Prison governors are responsible for the management and security of prisons and young offender institutions. They are responsible for the security and care of prisoners and the organisation and training of staff.
You could be:
- responsible for managing the prison budget
- recruiting staff, organising their work and overseeing their training
- organising and supervising daily routines and planning prisoner activities, including work, education and recreation, sometimes with outside groups
- doing risk assessments of prisoners, setting up security and arranging suitable treatment for individuals
- dealing with requests for parole and chairing release and review boards
- interviewing prisoners on a one to one basis and talking with them briefly
- making responsible decisions and agreeing sanctions if prisoners break the rules
- talking to other professionals such as doctors, psychologists, social workers or chaplains about prisoners.

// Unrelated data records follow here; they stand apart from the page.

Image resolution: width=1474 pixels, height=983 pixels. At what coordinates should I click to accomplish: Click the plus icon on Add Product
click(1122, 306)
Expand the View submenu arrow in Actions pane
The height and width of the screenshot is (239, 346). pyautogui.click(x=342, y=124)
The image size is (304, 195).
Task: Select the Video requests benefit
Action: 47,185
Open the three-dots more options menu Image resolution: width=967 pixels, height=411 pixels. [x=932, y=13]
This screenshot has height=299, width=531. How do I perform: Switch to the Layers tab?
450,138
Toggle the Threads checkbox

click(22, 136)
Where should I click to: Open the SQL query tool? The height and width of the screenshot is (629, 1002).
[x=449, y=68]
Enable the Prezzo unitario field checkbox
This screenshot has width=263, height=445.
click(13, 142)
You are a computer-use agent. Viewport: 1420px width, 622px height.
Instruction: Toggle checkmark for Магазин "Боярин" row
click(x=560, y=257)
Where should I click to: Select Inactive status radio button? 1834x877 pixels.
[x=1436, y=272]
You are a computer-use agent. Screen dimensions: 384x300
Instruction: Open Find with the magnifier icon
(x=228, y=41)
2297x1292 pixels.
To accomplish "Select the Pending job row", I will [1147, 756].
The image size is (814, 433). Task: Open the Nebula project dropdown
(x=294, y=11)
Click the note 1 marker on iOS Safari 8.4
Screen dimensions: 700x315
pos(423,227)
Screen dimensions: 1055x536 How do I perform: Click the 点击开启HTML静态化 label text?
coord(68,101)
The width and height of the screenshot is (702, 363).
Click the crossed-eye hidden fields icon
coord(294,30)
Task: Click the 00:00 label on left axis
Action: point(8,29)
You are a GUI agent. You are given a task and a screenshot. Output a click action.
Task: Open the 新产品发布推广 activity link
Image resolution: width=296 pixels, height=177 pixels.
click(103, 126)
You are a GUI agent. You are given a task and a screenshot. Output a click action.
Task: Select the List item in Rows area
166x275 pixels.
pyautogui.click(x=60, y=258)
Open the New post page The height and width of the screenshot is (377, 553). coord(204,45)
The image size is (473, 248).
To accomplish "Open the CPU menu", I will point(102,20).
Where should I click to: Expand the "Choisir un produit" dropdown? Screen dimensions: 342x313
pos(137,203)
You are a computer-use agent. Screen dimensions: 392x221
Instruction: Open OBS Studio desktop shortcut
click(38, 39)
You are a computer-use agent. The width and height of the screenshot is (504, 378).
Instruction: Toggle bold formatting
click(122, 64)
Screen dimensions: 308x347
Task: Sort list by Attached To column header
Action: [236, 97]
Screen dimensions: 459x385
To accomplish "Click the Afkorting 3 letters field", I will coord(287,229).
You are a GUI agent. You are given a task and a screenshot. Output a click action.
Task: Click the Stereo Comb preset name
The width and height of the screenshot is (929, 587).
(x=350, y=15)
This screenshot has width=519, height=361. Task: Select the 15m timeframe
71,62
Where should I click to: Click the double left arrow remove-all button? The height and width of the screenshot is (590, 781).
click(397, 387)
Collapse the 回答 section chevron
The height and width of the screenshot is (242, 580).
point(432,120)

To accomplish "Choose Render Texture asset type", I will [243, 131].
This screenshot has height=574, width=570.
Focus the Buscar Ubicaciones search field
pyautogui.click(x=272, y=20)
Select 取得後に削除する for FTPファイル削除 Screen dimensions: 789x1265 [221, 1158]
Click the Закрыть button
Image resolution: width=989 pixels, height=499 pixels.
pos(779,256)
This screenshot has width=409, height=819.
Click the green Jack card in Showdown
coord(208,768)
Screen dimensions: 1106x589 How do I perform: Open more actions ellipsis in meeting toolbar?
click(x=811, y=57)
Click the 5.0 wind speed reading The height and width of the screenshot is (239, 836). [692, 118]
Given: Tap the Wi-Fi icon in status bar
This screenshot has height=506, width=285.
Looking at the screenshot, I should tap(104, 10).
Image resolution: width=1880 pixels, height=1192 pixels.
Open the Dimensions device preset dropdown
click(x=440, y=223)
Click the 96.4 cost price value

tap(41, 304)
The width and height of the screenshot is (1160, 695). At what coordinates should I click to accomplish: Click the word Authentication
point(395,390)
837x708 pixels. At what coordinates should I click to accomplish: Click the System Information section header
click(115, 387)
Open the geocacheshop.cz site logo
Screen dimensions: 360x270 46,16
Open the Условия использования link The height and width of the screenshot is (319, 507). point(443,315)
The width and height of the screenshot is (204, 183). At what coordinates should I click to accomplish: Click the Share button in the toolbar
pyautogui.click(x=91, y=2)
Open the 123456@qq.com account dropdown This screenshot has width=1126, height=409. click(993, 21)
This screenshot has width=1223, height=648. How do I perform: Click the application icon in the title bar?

You would be responsible for overall security, discipline and control of the prison and you would take control during major incidents.
Salaries depend on level of responsibility, the size of the prison and within the Scottish Prison Service (SPS), which job family and role you are in.
- You would work in an office in the prison but also visit all parts of the prison.
- You would also attend meetings, courses and conferences elsewhere.
- The work environment may vary with the type of building and the level of security but the atmosphere is usually formal.
- You would work variable hours, which may be long and could include shifts with evenings, weekends and public holidays.
- You might have to move for a particular job or promotion.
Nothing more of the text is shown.